SET PROBLEM:
Update the listing below by replacing every "How do I perform" with "How can I do" and keeping everything else unchanged. Leave the pictures out of your answer.

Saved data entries
------
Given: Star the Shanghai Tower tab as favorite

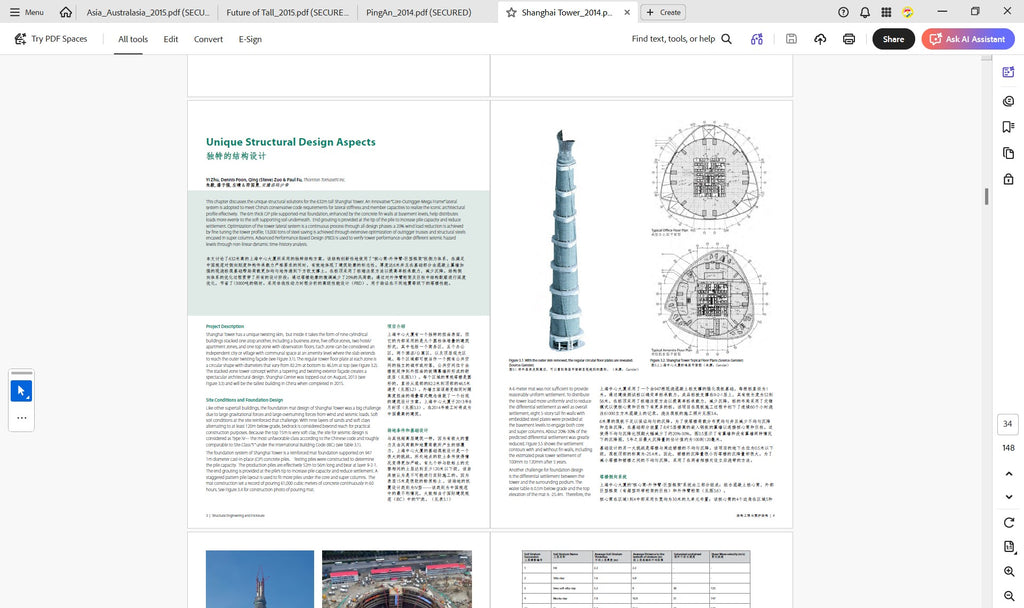Looking at the screenshot, I should click(511, 12).
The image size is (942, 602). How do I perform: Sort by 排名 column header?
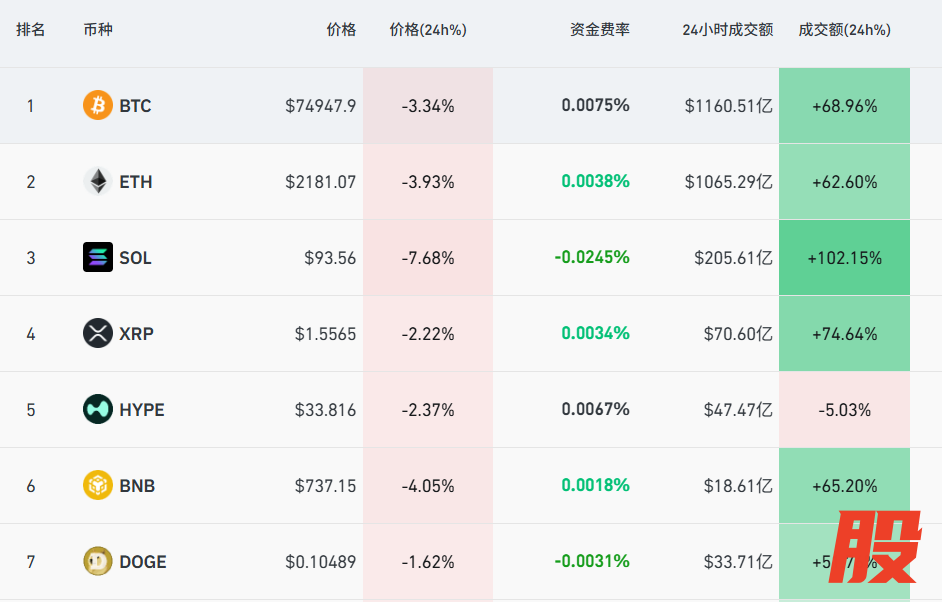[x=31, y=30]
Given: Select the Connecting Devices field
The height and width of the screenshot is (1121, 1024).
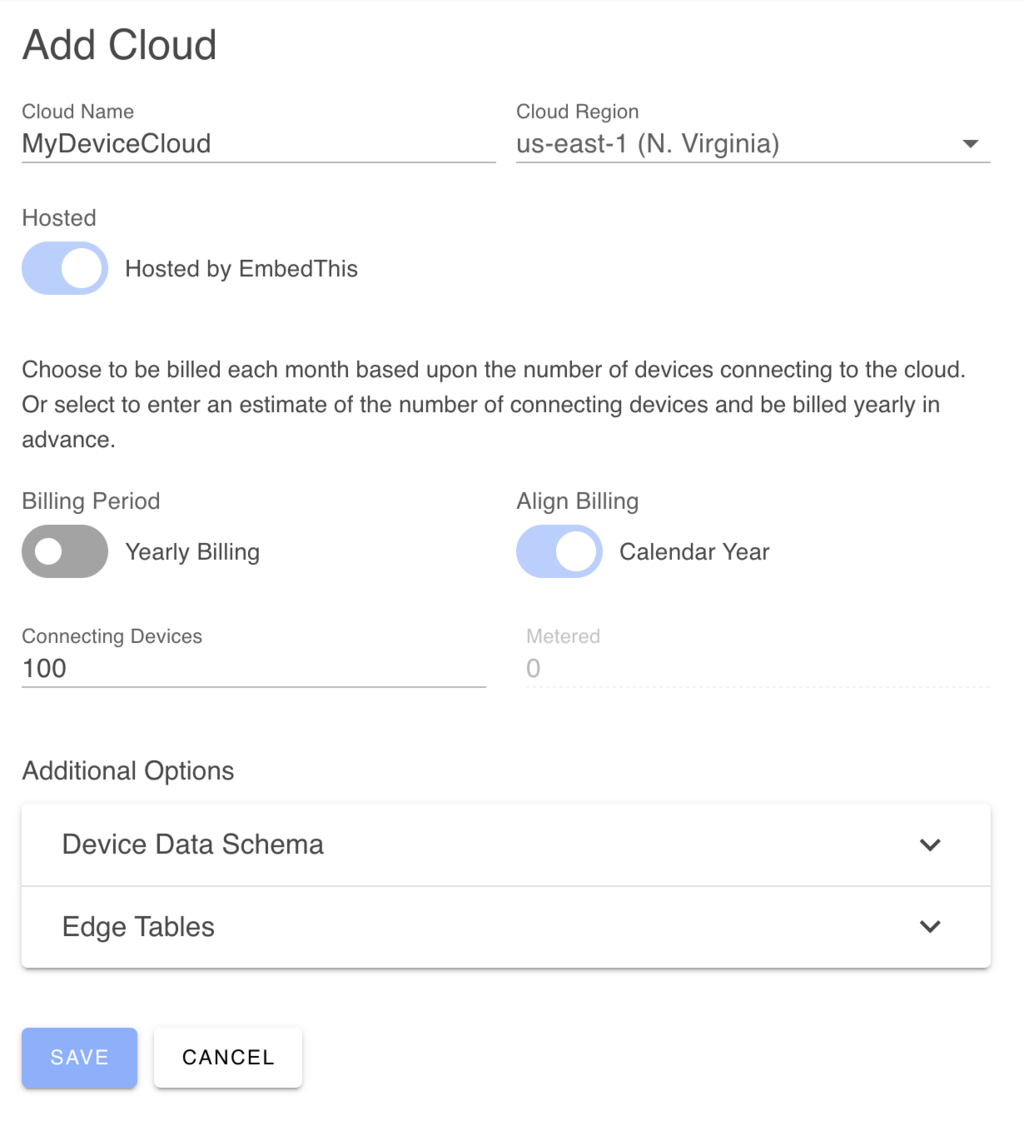Looking at the screenshot, I should point(250,668).
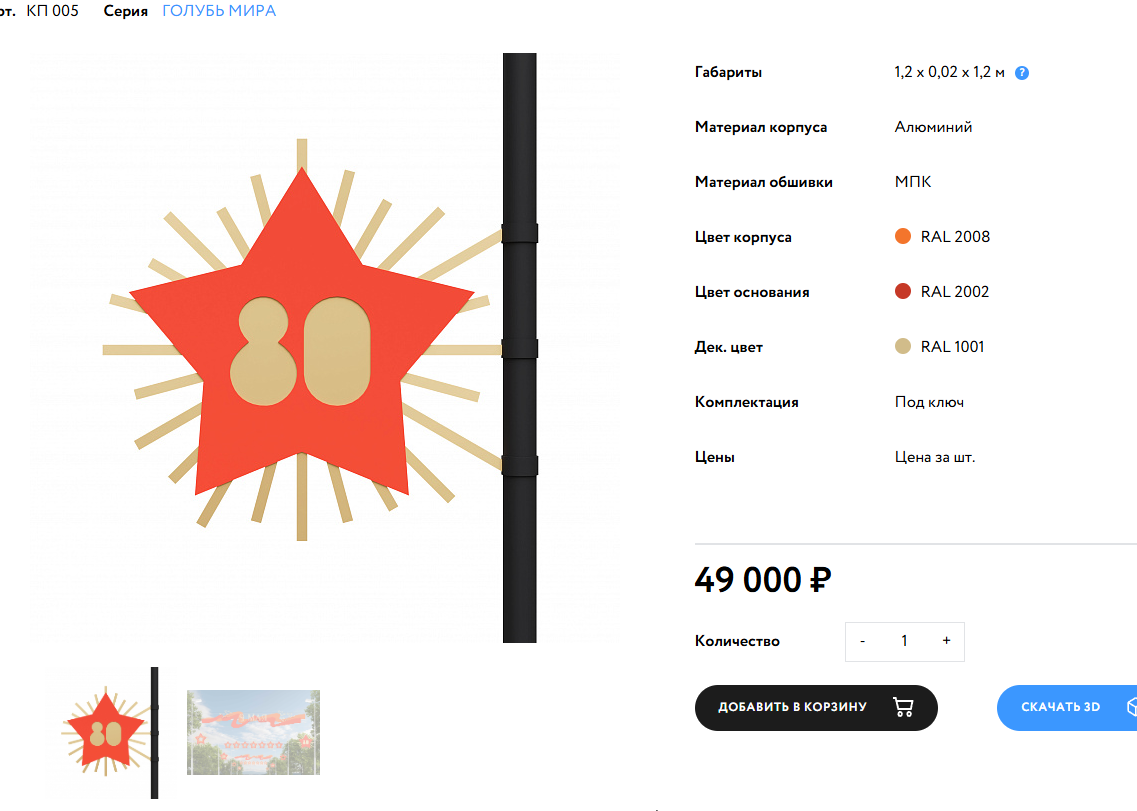Click the Габариты dimensions value

pos(949,73)
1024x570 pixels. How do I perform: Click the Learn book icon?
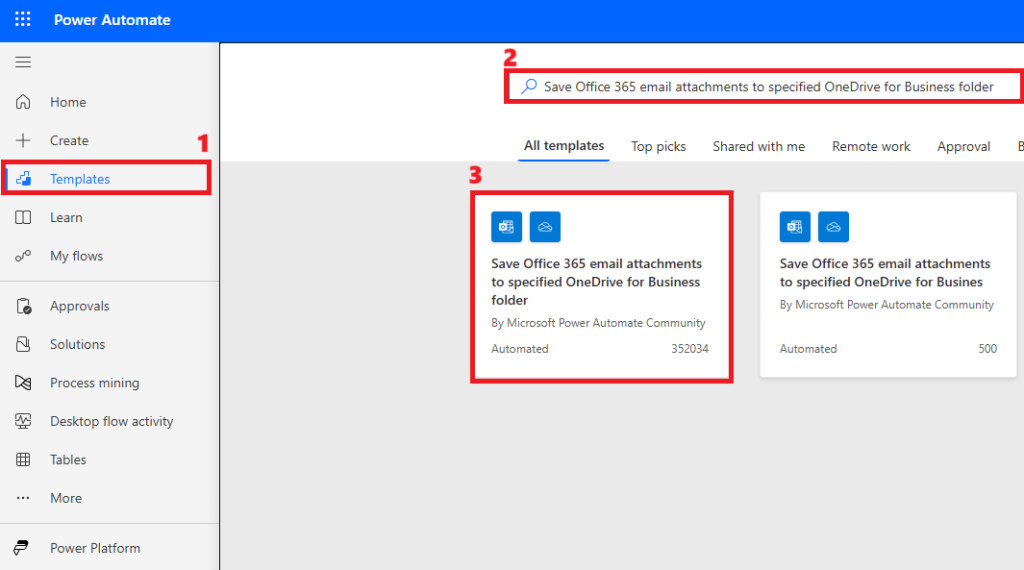coord(23,218)
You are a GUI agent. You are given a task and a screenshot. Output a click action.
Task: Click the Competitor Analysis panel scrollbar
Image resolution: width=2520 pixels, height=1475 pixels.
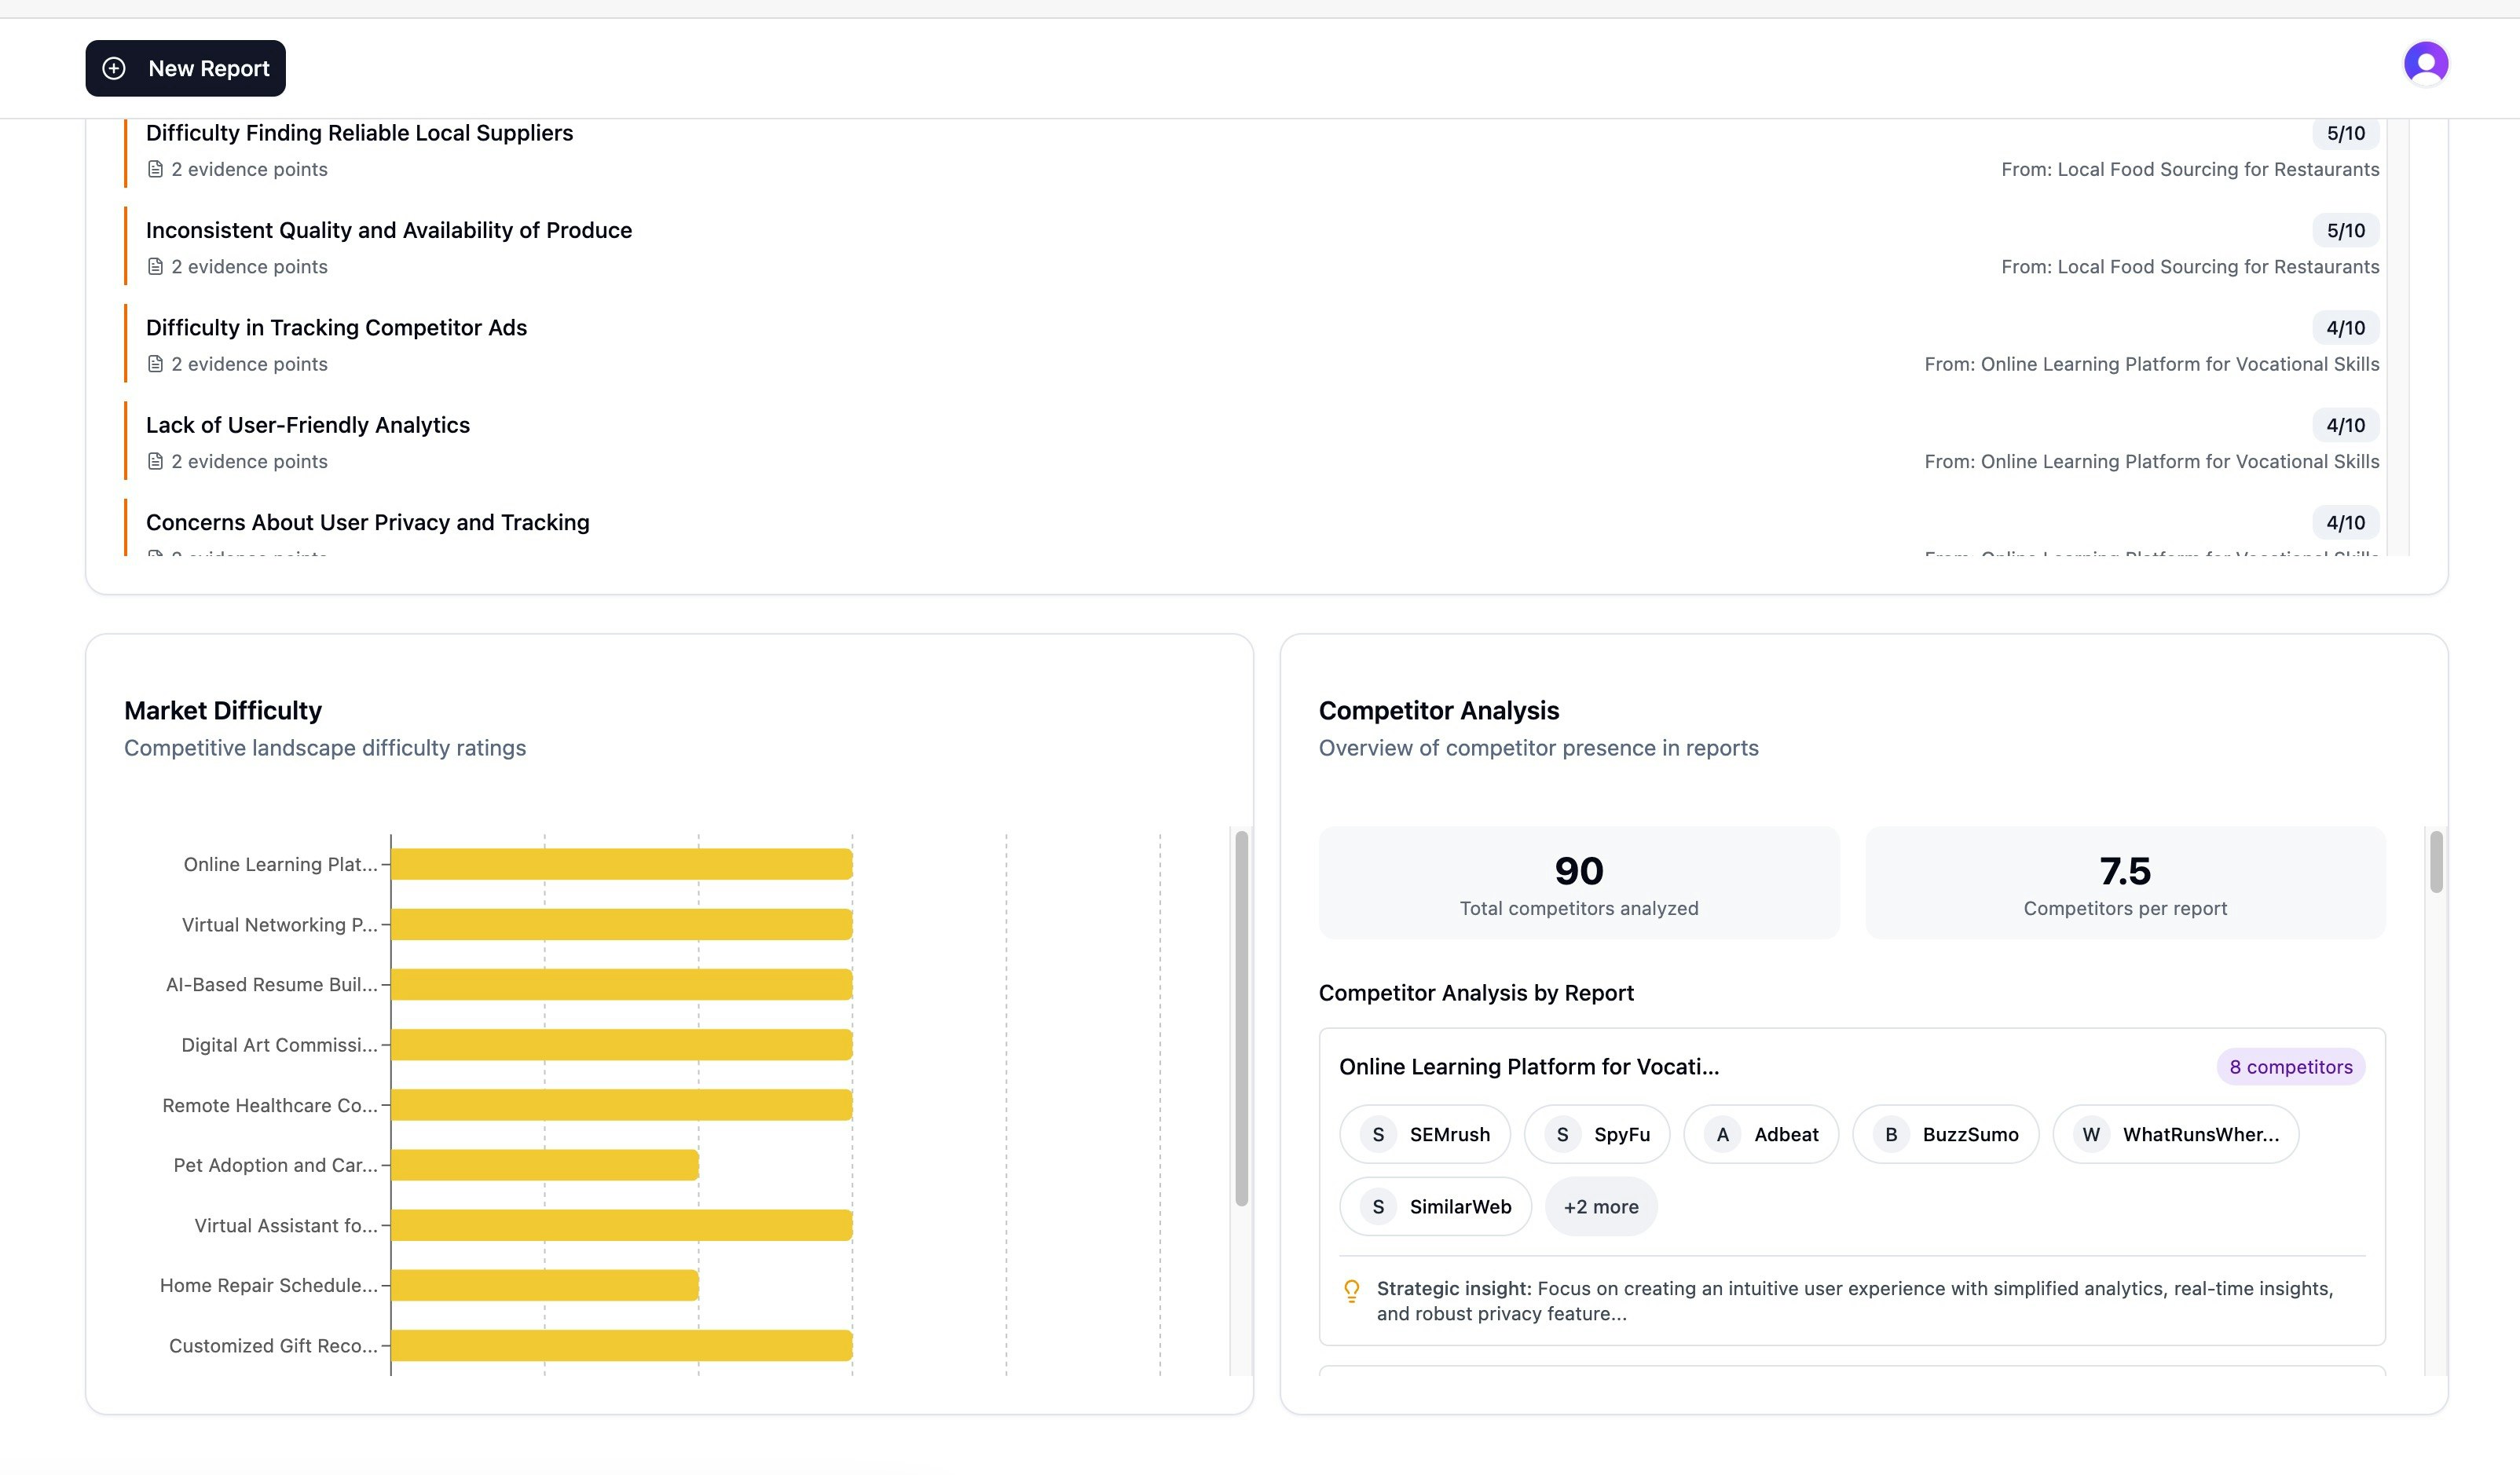[2436, 862]
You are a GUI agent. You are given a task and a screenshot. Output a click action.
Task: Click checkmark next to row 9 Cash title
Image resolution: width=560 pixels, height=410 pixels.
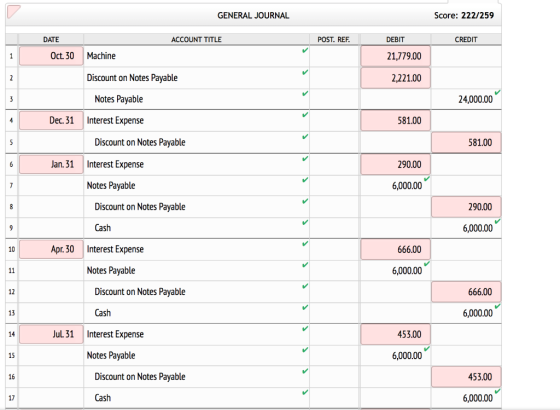click(305, 222)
------
FULL RESPONSE:
Given: Star the Shanghai Tower tab as favorite

Looking at the screenshot, I should click(511, 12).
The image size is (942, 602). How can I do: Sort by 排名 column header?
[x=31, y=30]
Given: Select the Connecting Devices field
The height and width of the screenshot is (1121, 1024).
Looking at the screenshot, I should point(250,668).
Click the Габариты dimensions value

pos(949,73)
1024x570 pixels. How can I do: Click the Learn book icon?
coord(23,218)
You are a GUI agent. You are given a task and a screenshot. Output a click action.
Task: Click the Competitor Analysis panel scrollbar
Image resolution: width=2520 pixels, height=1475 pixels.
[2436, 862]
You are a GUI agent. You are given a task and a screenshot. Output a click action.
Task: Click checkmark next to row 9 Cash title
Image resolution: width=560 pixels, height=410 pixels.
click(305, 222)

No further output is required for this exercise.